과제 목표: 본문에서 LabelEncoder로 문자열을 숫자로 바꾸는 열의 이름을 쓰세요.

# kaggle study 30일차(New-York taxi)
코드출처 : https://www.kaggle.com/danijelk/beat-the-benchmark

In [1]:
## 라이브러리
import numpy as np
import pandas as pd
import xgboost as xgb
from sklearn.preprocessing import LabelEncoder

In [2]:
## 데이터 읽기
train = pd.read_csv('C:/Users/이동훈/Desktop/github/kaggle/kagglestudy/Data/Newyork/train.csv')
test = pd.read_csv('C:/Users/이동훈/Desktop/github/kaggle/kagglestudy/Data/Newyork/test.csv')

In [3]:
## 날짜형으로 변경
train['pickup_datetime'] = pd.to_datetime(train['pickup_datetime'])
test['pickup_datetime'] = pd.to_datetime(test['pickup_datetime'])

In [4]:
## 문자열을 숫자로 변경
le = LabelEncoder()
le.fit(train['store_and_fwd_flag'])
train['store_and_fwd_flag'] = le.transform(train['store_and_fwd_flag'])
test['store_and_fwd_flag'] = le.transform(test['store_and_fwd_flag'])

#### New features

In [5]:
train['month'] = train['pickup_datetime'].dt.month
train['day'] = train['pickup_datetime'].dt.day
train['weekday'] = train['pickup_datetime'].dt.weekday
train['hour'] = train['pickup_datetime'].dt.hour
train['minute'] = train['pickup_datetime'].dt.minute

test['month'] = test['pickup_datetime'].dt.month
test['day'] = test['pickup_datetime'].dt.day
test['weekday'] = test['pickup_datetime'].dt.weekday
test['hour'] = test['pickup_datetime'].dt.hour
test['minute'] = test['pickup_datetime'].dt.minute

train['dist_long'] = train['pickup_longitude'] - train['dropoff_longitude']
test['dist_long'] = test['pickup_longitude'] - test['dropoff_longitude']

train['dist_lat'] = train['pickup_latitude'] - train['dropoff_latitude']
test['dist_lat'] = test['pickup_latitude'] - test['dropoff_latitude']

train['dist'] = np.sqrt(np.square(train['dist_long']) + np.square(train['dist_lat']))
test['dist'] = np.sqrt(np.square(test['dist_long']) + np.square(test['dist_lat']))

#### spatial features: count and speed

In [6]:
train['pickup_longitude_bin'] = np.round(train['pickup_longitude'], 2)
train['pickup_latitude_bin'] = np.round(train['pickup_latitude'], 2)

주어진 자료:
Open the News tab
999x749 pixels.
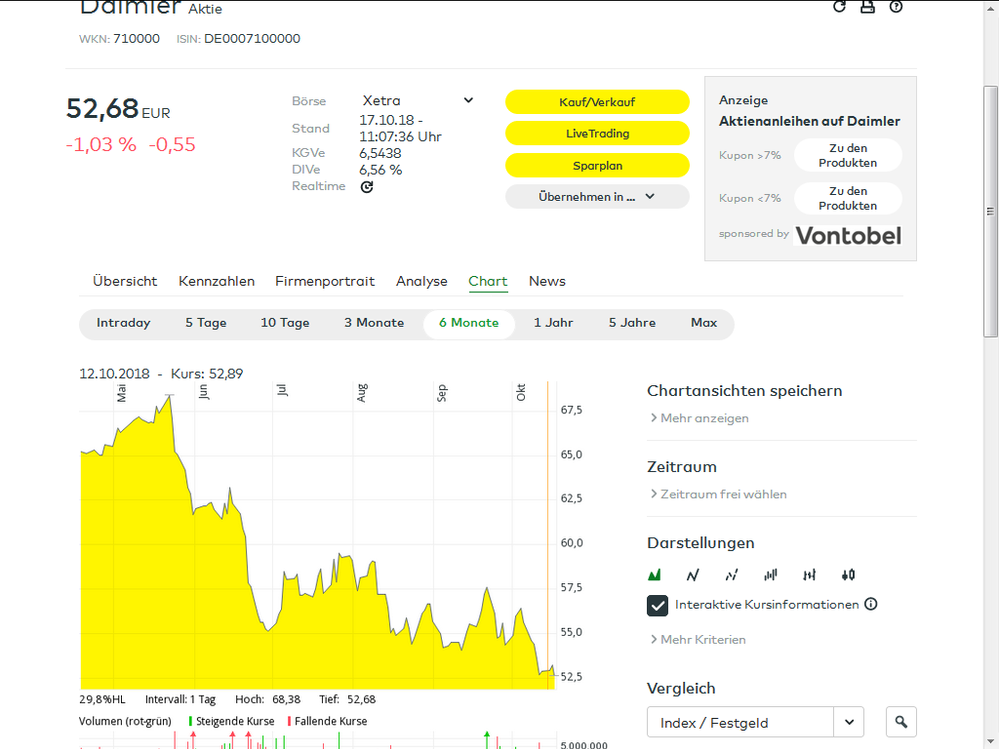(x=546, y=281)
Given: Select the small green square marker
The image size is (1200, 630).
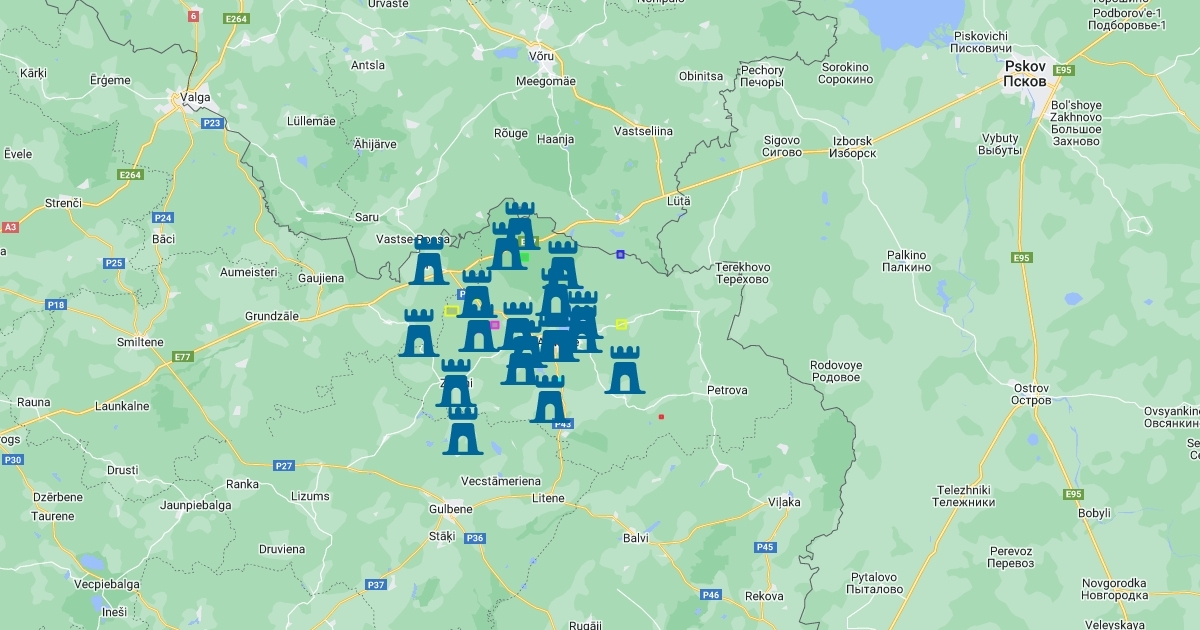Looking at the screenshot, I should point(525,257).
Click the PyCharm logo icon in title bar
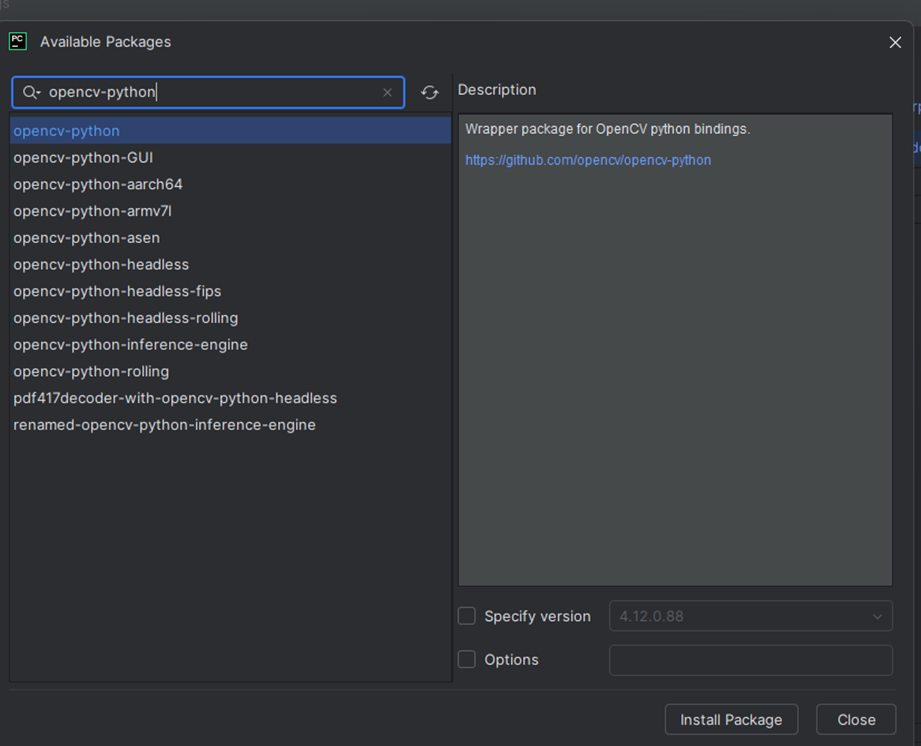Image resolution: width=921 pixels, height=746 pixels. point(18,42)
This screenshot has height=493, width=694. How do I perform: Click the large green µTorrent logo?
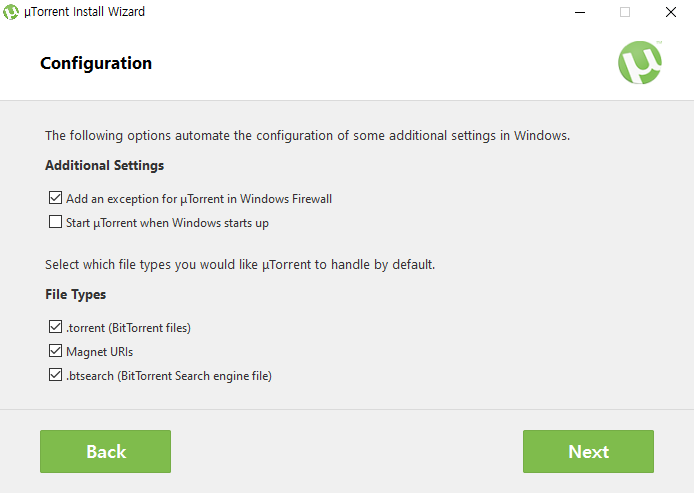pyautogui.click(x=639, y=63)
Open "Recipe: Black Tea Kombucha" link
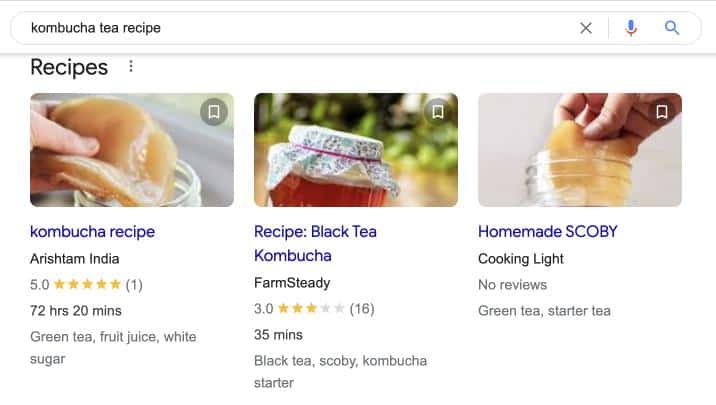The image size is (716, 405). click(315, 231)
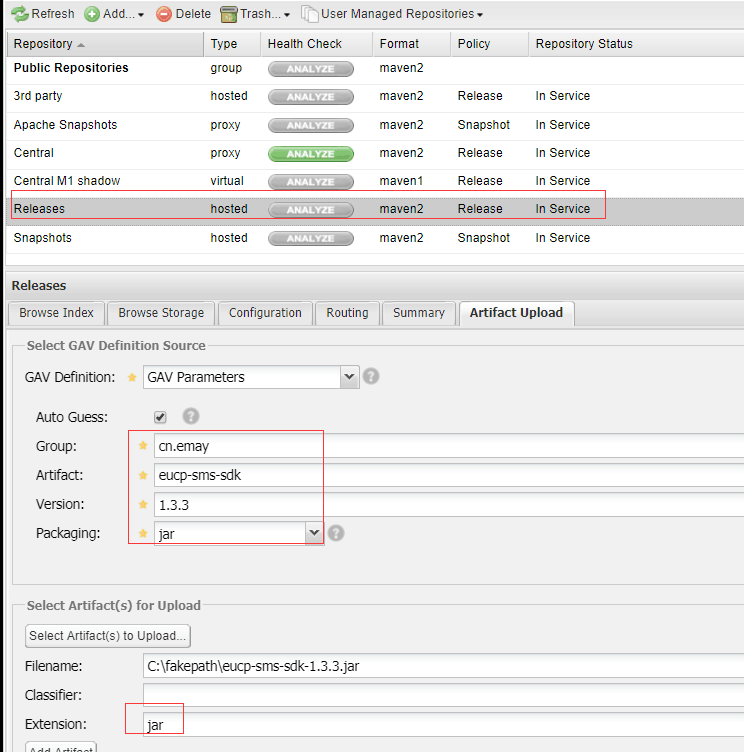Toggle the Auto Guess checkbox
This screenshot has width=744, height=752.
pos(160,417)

전체 답변: store_and_fwd_flag 열입니다.